[WHAT TO PRODUCE]
What follows is a listing. Return every line of it exactly.

[DATA RECORDS]
----------

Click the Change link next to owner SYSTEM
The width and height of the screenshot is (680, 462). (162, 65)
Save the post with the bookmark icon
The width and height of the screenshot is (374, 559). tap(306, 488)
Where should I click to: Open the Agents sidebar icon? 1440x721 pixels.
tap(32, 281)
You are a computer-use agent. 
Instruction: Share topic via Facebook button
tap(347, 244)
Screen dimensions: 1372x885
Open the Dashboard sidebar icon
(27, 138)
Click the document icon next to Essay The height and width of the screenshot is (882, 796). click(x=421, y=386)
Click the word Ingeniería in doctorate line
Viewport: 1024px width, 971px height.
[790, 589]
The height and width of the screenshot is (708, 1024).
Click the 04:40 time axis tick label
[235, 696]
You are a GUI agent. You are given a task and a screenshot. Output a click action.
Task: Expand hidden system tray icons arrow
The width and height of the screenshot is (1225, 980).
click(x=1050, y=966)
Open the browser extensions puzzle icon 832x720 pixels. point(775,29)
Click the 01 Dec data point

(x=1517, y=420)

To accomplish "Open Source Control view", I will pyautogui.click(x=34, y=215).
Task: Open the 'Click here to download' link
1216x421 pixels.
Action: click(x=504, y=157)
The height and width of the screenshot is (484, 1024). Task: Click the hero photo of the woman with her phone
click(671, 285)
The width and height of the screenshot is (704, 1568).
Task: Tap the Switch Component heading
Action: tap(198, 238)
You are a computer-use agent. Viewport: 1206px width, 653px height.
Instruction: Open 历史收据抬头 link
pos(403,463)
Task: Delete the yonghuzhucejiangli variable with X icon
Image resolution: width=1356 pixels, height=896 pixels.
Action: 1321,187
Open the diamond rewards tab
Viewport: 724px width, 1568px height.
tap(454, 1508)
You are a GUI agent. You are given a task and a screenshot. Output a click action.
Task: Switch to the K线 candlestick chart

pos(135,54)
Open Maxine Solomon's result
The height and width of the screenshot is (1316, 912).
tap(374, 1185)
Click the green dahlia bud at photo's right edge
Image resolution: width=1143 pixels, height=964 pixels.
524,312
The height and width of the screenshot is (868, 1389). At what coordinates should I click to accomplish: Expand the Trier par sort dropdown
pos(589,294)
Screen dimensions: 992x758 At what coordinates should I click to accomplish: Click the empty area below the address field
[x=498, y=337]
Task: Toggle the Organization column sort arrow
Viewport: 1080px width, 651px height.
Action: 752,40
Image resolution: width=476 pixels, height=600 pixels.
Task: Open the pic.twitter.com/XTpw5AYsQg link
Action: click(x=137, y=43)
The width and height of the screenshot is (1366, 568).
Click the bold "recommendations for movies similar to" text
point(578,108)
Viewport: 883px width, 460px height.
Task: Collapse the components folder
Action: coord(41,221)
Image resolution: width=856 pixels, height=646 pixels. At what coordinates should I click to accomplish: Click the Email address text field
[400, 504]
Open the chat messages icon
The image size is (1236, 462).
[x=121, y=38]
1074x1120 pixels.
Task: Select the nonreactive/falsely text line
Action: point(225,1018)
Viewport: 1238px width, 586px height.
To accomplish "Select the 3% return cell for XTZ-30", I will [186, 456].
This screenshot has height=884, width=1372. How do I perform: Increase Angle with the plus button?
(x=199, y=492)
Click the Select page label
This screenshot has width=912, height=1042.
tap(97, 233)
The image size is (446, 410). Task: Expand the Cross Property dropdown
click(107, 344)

----------

[REPLY TO THE TASK]
Click the Change link next to owner SYSTEM
The width and height of the screenshot is (680, 462). (162, 65)
Save the post with the bookmark icon
The width and height of the screenshot is (374, 559). tap(306, 488)
Where should I click to: Open the Agents sidebar icon? 1440x721 pixels.
tap(32, 281)
You are a computer-use agent. 
Instruction: Share topic via Facebook button
tap(347, 244)
Screen dimensions: 1372x885
Open the Dashboard sidebar icon
(27, 138)
Click the document icon next to Essay The height and width of the screenshot is (882, 796). click(x=421, y=386)
Click the word Ingeniería in doctorate line
Viewport: 1024px width, 971px height.
[790, 589]
The height and width of the screenshot is (708, 1024).
Click the 04:40 time axis tick label
[235, 696]
You are a GUI agent. You are given a task and a screenshot. Output a click action.
Task: Expand hidden system tray icons arrow
The width and height of the screenshot is (1225, 980).
click(x=1050, y=966)
Open the browser extensions puzzle icon 832x720 pixels. point(775,29)
Click the 01 Dec data point

(x=1517, y=420)

To accomplish "Open Source Control view", I will pyautogui.click(x=34, y=215).
Task: Open the 'Click here to download' link
1216x421 pixels.
Action: click(x=504, y=157)
The height and width of the screenshot is (484, 1024). Task: Click the hero photo of the woman with her phone
click(671, 285)
The width and height of the screenshot is (704, 1568).
Task: Tap the Switch Component heading
Action: tap(198, 238)
You are a computer-use agent. Viewport: 1206px width, 653px height.
Instruction: Open 历史收据抬头 link
pos(403,463)
Task: Delete the yonghuzhucejiangli variable with X icon
Image resolution: width=1356 pixels, height=896 pixels.
Action: 1321,187
Open the diamond rewards tab
Viewport: 724px width, 1568px height.
tap(454, 1508)
You are a GUI agent. You are given a task and a screenshot. Output a click action.
Task: Switch to the K线 candlestick chart

pos(135,54)
Open Maxine Solomon's result
The height and width of the screenshot is (1316, 912).
tap(374, 1185)
Click the green dahlia bud at photo's right edge
Image resolution: width=1143 pixels, height=964 pixels.
524,312
The height and width of the screenshot is (868, 1389). At what coordinates should I click to accomplish: Expand the Trier par sort dropdown
pos(589,294)
Screen dimensions: 992x758 At what coordinates should I click to accomplish: Click the empty area below the address field
[x=498, y=337]
Task: Toggle the Organization column sort arrow
Viewport: 1080px width, 651px height.
Action: 752,40
Image resolution: width=476 pixels, height=600 pixels.
Task: Open the pic.twitter.com/XTpw5AYsQg link
Action: click(x=137, y=43)
The width and height of the screenshot is (1366, 568).
Click the bold "recommendations for movies similar to" text
point(578,108)
Viewport: 883px width, 460px height.
Task: Collapse the components folder
Action: coord(41,221)
Image resolution: width=856 pixels, height=646 pixels. At what coordinates should I click to accomplish: Click the Email address text field
[400, 504]
Open the chat messages icon
The image size is (1236, 462).
[x=121, y=38]
1074x1120 pixels.
Task: Select the nonreactive/falsely text line
Action: point(225,1018)
Viewport: 1238px width, 586px height.
To accomplish "Select the 3% return cell for XTZ-30", I will [186, 456].
This screenshot has height=884, width=1372. How do I perform: Increase Angle with the plus button?
(x=199, y=492)
Click the Select page label
This screenshot has width=912, height=1042.
tap(97, 233)
The image size is (446, 410). Task: Expand the Cross Property dropdown
click(107, 344)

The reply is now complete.